Norconex / crawlers

Norconex Crawlers (or spiders) are flexible web and filesystem crawlers for collecting, parsing, and manipulating data from the web or filesystem to various data repositories such as search engines.
https://opensource.norconex.com/crawlers
Apache License 2.0
183 stars 67 forks source link

calling external app from crawlling #317

Closed angelo337 closed 7 years ago

angelo337 commented 7 years ago

hi there I am wondering if is it possible to call an external app .jar file from the collector while is crawling? I am trying to use a Machine learning model (SVN) in order to classify my docs. thanks best regards angelo

essiembre commented 7 years ago

There are a few approaches that may help. You can overwrite the default parser for your content type by adding this inside your <importer> section:

  <documentParserFactory>
      <parsers>
        <parser contentType="application/xml" 
          class="com.norconex.importer.parser.impl.ExternalParser" >
            <command>java -jar /path/to/app.jar ${INPUT} ${OUTPUT}</command>
        </parser>
      <parsers>
  </documentParserFactory>

But if you want to use machine learning after parsing has occurred (as opposed to overwrite default parsing), this may not work.

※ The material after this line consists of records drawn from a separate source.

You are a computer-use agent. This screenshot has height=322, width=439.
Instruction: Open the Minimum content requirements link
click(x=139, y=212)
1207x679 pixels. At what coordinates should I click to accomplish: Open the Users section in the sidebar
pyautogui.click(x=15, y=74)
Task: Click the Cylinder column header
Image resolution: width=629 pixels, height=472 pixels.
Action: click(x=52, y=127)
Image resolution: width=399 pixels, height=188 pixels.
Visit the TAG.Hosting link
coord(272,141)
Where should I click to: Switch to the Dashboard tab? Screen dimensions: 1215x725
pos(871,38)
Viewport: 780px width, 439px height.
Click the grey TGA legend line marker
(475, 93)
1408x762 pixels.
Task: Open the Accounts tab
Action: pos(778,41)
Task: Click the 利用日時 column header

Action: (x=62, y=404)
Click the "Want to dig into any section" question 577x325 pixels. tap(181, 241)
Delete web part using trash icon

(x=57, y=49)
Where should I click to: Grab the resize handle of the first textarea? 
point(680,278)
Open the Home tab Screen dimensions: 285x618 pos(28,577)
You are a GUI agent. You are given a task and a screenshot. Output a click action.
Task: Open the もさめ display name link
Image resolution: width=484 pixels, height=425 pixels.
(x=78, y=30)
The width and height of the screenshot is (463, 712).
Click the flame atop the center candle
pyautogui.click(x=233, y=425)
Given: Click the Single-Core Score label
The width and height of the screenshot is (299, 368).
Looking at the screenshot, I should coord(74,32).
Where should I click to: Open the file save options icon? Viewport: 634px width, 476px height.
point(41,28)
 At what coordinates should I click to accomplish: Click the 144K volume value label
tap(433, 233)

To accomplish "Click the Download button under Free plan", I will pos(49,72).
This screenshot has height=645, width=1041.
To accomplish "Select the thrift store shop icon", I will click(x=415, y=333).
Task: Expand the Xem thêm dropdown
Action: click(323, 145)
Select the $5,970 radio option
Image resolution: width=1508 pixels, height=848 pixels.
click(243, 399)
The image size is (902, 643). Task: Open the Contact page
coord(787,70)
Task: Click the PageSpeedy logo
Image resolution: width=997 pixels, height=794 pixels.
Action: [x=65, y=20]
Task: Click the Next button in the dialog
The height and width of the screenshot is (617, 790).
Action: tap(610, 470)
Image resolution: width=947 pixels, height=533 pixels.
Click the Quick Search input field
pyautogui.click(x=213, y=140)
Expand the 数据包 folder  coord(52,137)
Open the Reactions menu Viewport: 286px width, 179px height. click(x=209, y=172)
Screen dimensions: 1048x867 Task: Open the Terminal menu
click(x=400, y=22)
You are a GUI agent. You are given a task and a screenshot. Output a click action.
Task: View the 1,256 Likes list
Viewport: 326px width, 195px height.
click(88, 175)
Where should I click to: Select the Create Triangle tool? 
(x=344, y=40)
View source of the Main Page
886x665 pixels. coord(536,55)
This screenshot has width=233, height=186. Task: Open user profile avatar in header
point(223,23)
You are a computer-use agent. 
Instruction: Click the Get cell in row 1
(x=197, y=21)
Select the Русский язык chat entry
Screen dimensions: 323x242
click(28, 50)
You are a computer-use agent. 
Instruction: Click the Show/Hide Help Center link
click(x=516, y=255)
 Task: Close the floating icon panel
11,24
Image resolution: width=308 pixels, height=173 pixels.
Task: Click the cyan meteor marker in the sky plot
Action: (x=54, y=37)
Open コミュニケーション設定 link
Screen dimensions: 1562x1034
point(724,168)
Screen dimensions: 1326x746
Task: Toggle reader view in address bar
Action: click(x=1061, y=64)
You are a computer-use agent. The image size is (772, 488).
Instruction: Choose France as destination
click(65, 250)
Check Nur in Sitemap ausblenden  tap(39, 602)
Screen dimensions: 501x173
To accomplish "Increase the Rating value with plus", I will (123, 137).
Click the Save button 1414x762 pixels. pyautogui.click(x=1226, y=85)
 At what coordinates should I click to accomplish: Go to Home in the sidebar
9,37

If you know your Java, I would then recommend you look into creating your own IDocumentTagger that passes the document content to your external app and sets the decoration as metadata. You would add it to your <importer> section like this:

    <postParseHandlers>
        <tagger class="com.blah.MyTagger" />
    </postParseHandlers>

If your external app actually changes the content, look at implementing a IDocumentTransformer instead.

I like the idea of having a Tagger and a Transformer offered out of the box that would invoke an external app. I'll mark this one as a feature request.

In the meantime, let me know if you can make it work with the above suggestions.

essiembre commented 7 years ago

The latest snapshot release now offers an ExternalTransformer. You can use it to invoke an external application that will manipulate your document and/or generate extra metadata. Usage sample:

  <transformer class="com.norconex.importer.handler.transformer.impl.ExternalTransformer">
      <command>/path/transform/app ${INPUT} ${OUTPUT}</command>
      <metadata>
          <match field="docnumber">DocNo:(\d+)</match>
      </metadata>
  </transformer>

Use the link above for complete documentation.

Please confirm whether that works for you.